Be sure to change the parameters according to your need.
If you would like to run the entire training, inference, and evaluation pipeline in one go, you can refer to the Running Entire Pipeline in One Command section below.
# (see "Adding S3 Credentials to NGC Jobs" section for more details)
# Change values below:
export endpoint="https://YOUR_ENDPOINT"
export num_gpus=1
export train_buckets="BUCKET_1 BUCKET_2"
export batchsize=32
export epochs=60
export object="CLASS_OF_OBJECT"
export output_bucket="OUTPUT_BUCKET"
export inference_data="PATH_TO_INFERENCE_DATA"
# Run Training
python -m torch.distributed.launch --nproc_per_node=$num_gpus \
train.py --use_s3 \
--train_buckets $train_buckets \
--endpoint $endpoint \
--object $object \
--batchsize $batchsize \
--epochs $((epochs / num_gpus))
# Copy Inference Data Locally
mkdir sample_data/inference_data
s3cmd sync s3://$inference_data sample_data/inference_data
# Run Inference
cd inference/
python inference.py \
--weights ../output/weights \
--data ../sample_data/inference_data \
--object $object
# Run Evaluation
cd ../evaluate
python evaluate.py \
--data_prediction ../inference/output \
--data ../sample_data/inference_data \
--outf ../output/ \
# Store Training and Evaluation Results
cd ../
s3cmd mb s3://$output_bucket
s3cmd sync output/ s3://$output_bucket Running Entire Pipeline in One Command
To make running the entire pipeline easier on NGC, there is also a script run_pipeline_on_ngc.py
that can run the entire pipeline with one command.
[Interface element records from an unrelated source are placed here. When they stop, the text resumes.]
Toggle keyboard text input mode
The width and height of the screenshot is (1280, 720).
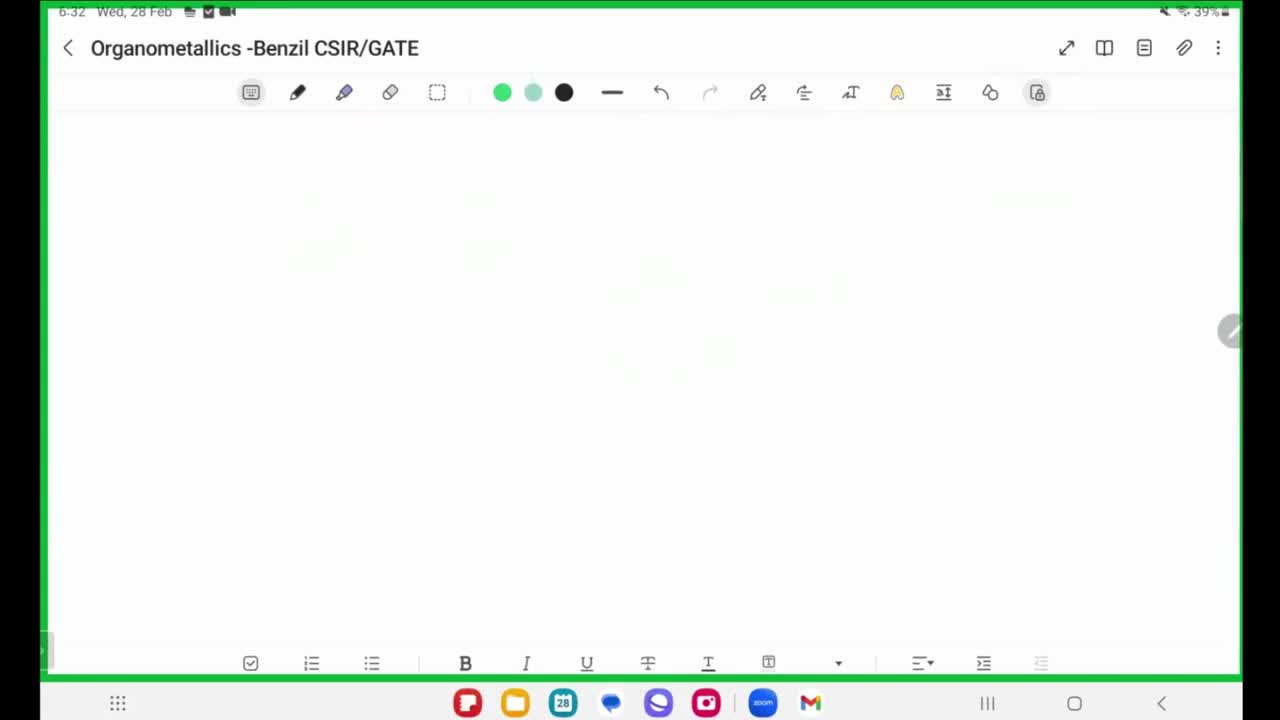pyautogui.click(x=251, y=93)
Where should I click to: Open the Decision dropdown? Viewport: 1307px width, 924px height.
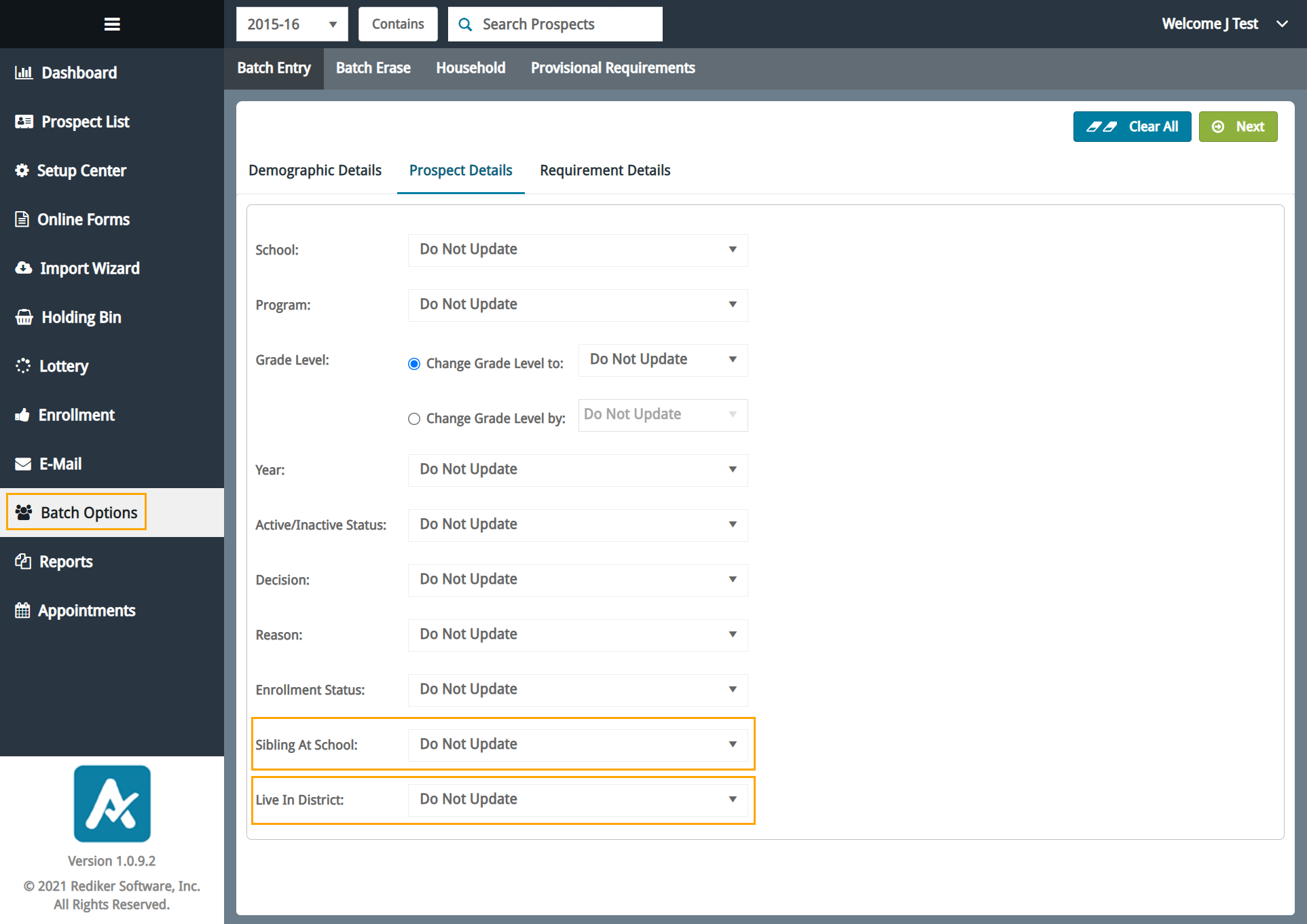coord(577,580)
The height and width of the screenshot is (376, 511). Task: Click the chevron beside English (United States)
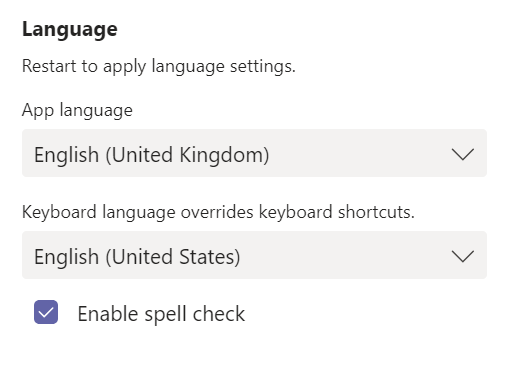463,256
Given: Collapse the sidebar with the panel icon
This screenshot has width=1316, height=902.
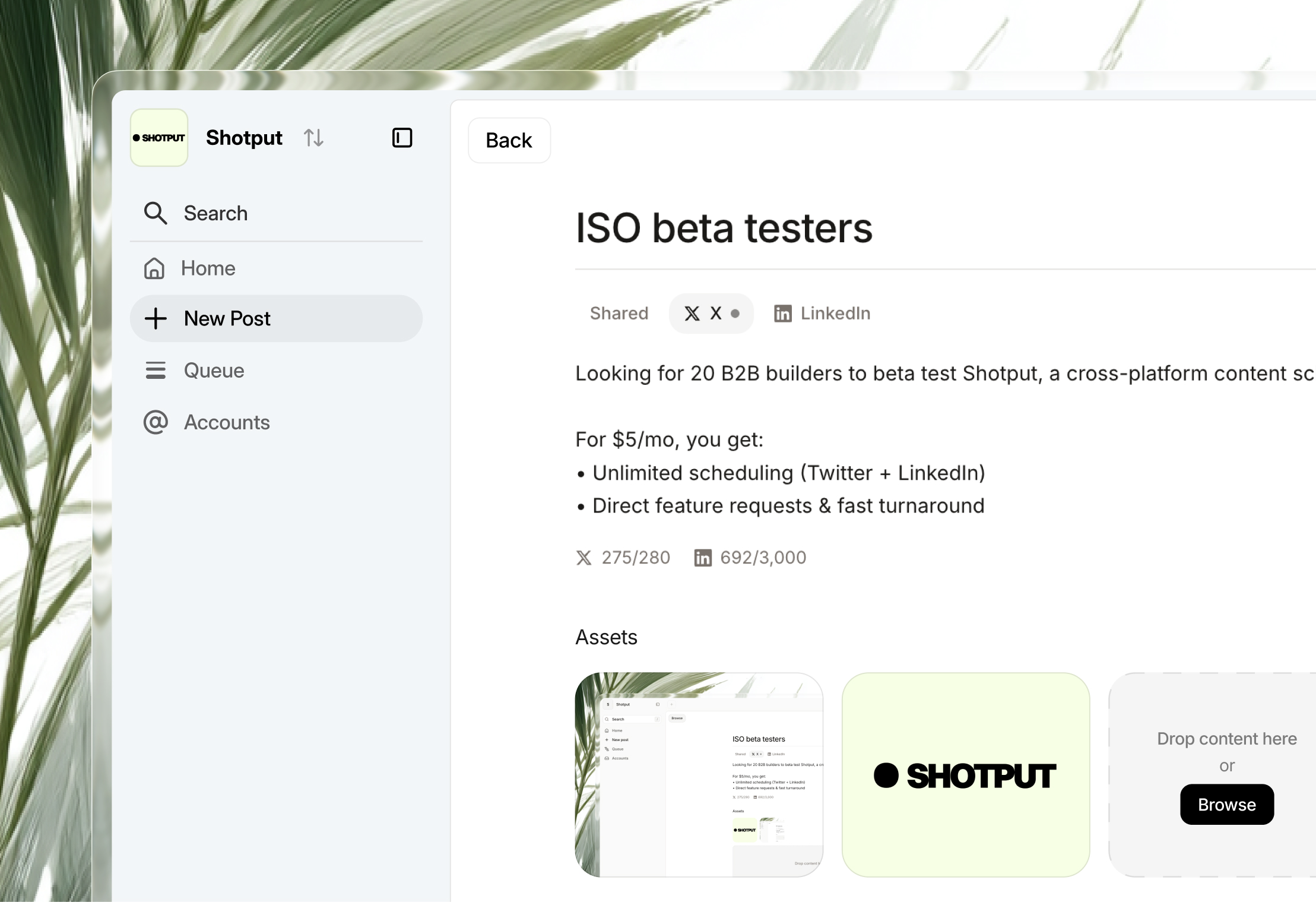Looking at the screenshot, I should (402, 138).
Below is an example of an NGC run command that
uses the script to run the entire pipeline:
# (see "Adding S3 Credentials to NGC Jobs" section for more details)
python run_pipeline_on_ngc.py \
--num_gpus 1 \
--endpoint https://ENDPOINT \
--object YOUR_OBJECT \
--train_buckets YOUR_BUCKET \
--inference_bucket YOUR_INFERENCE_BUCKET \
--output_bucket YOUR_OUTPUT_BUCKET Building Your Own Training Container with Dockerfile
The easiest way to run this pipeline is with the existing container on NGC that is linked above.
Alternatively, there is a Dockerfile
in the Dope Training Repo.
You can use this to build your own Docker image.
Note that this Dockerfile
uses the PyTorch Container from NGC
as the base image.
Then, assuming that you are in the directory where the Dockerfile
is, you can run the command below.
For additional information on building Docker images, refer to the official Docker guide.
cd docker
docker build -t nvcr.io/nvidian/onboarding/sample-image-dope-training:1.0 .
Here, nvcr.io/nvidian/onboarding/sample-image-dope-training
is the name of the image we want to build
and 1.0
is the tag. We use this naming convention in order to upload our image as a container to NGC.
The reason we need to run get_nvidia_libs.sh
is because the visii
module that is used in evaluate.py
requires drivers that are not in the default PyTorch container we build off of. Thus, we need to manually copy the files over.
Then, to push this container to NGC, we can follow the same steps listed in the Pushing Docker Container to NGC section above.
10.7.4. Summary
This tutorial covered the following topics:
How to generate synthetic data with Isaac Sim on the OVX clusters on NGC. Using these clusters enables you to scale up your synthetic data generation.
How to train and evaluate a DOPE model on NGC using data that has been uploaded to an
bucket. This enables you to scale up your model training by training multiple models at once on clusters with multiple GPUs.